The moves came after Biden on Wednesday followed his $1.9tn pandemic relief package with proposals to boost spending on transport infrastructure and clean energy as well as tech research and broadband. The UK’s FTSE 100 added 0.5 per cent and Germany’s Xetra Dax rose 0.4 per cent.
As the coronavirus situation worsened in Europe, French president Emmanuel Macron announced a four-week national lockdown on Wednesday evening and Italy extended its restrictions to the end of April. But a purchasing managers’ index released on Thursday by IHS Markit showed eurozone factory activity also expanded at its fastest pace in 24 years in March, underscoring the links between the bloc’s manufacturers and customers in faster-growing regions.
“There is a real divide across the Atlantic in terms of growth outlook now,” said Christian Keller, head of economics research at Barclays. “But Europe will get some spillover from US growth and China has recovered rapidly, while Europe will catch up on vaccinations.”
In bond markets, investors bought back in to US Treasuries that had sold off heavily in advance of Biden’s infrastructure speech on Wednesday. The yield on the benchmark 10-year bond, which moves inversely to prices, declined 0.03 percentage points to 1.72 per cent.
While bond investors expect stimulus spending to jolt US inflation higher and put pressure on the Federal Reserve to raise interest rates sooner, analysts forecast significant political opposition to the $2tn spending plan.
“Republican low-tax advocates will oppose Biden’s plan to fund his spending proposals with tax hikes that will partially undo Donald Trump’s 2017 corporate tax cuts,” Yanmei Xie and Tan Kai Xian of research house Gavekal wrote in a note. “Moderate Democrats have already voiced their reservations, and even a single defection in Congress could scupper the plan.”
The dollar, as measured against a basket of major currencies, dipped 0.1 per cent but remained around its strongest level since November last year. The euro rose 0.1 per cent against the dollar, purchasing $1.17. Sterling lost 0.1 per cent, buying $1.376.

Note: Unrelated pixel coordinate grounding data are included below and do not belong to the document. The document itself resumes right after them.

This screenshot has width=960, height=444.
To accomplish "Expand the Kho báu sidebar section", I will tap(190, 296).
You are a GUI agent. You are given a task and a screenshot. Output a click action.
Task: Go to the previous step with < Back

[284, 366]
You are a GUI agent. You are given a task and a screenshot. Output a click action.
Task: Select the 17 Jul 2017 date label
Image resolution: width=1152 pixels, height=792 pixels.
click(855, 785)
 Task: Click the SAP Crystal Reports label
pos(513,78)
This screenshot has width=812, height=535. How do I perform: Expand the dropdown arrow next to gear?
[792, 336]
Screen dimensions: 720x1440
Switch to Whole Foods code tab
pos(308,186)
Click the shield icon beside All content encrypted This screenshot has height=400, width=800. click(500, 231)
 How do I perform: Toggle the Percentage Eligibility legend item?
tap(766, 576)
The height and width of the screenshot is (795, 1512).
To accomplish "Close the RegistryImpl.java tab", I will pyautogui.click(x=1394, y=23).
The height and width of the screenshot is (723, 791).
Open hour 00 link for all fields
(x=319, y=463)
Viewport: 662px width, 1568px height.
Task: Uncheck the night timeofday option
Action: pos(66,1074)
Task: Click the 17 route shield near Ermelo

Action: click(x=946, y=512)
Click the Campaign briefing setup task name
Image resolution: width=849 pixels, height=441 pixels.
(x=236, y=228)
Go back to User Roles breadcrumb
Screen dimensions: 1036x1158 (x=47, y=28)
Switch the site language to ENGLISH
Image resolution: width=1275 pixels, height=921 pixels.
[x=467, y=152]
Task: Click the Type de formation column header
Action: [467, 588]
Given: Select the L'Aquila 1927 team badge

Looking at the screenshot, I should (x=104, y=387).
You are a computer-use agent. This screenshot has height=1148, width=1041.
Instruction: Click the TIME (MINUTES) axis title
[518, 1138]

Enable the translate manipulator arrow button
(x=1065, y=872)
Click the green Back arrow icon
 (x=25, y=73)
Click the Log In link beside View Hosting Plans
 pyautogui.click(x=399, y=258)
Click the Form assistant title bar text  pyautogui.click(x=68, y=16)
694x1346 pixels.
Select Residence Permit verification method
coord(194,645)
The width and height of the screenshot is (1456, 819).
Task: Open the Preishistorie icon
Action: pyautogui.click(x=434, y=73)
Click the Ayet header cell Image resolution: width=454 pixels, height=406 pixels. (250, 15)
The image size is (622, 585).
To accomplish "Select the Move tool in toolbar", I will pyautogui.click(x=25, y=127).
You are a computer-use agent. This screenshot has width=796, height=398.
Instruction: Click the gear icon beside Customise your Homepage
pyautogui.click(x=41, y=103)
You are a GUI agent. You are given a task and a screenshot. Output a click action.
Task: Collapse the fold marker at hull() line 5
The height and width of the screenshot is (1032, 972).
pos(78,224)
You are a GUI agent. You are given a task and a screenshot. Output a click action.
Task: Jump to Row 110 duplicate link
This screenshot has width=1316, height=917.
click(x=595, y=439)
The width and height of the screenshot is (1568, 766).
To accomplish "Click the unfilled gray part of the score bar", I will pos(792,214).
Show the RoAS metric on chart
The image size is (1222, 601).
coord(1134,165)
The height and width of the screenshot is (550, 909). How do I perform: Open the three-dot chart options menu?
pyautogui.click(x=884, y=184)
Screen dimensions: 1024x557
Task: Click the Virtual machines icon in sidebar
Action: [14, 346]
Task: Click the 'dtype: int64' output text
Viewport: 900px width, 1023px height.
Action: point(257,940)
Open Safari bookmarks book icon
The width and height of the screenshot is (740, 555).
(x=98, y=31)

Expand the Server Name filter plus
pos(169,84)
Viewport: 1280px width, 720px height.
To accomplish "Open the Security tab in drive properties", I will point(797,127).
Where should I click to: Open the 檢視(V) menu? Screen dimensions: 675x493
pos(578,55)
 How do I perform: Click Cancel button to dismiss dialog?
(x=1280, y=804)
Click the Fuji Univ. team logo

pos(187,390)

Brent crude, the international oil benchmark, rose 1 per cent to $63.73 a barrel ahead of an Opec+ meeting where producers will discuss output plans in light of the latest round of Covid-19 restrictions in Europe.
In Asia, Hong Kong’s Hang Seng index closed 2 per cent higher after Chinese tech stocks rallied in an echo of moves on Wall Street in the previous session. Japan’s Nikkei 225 added 0.7 per cent and China’s CSI 300 gained 1.2 per cent.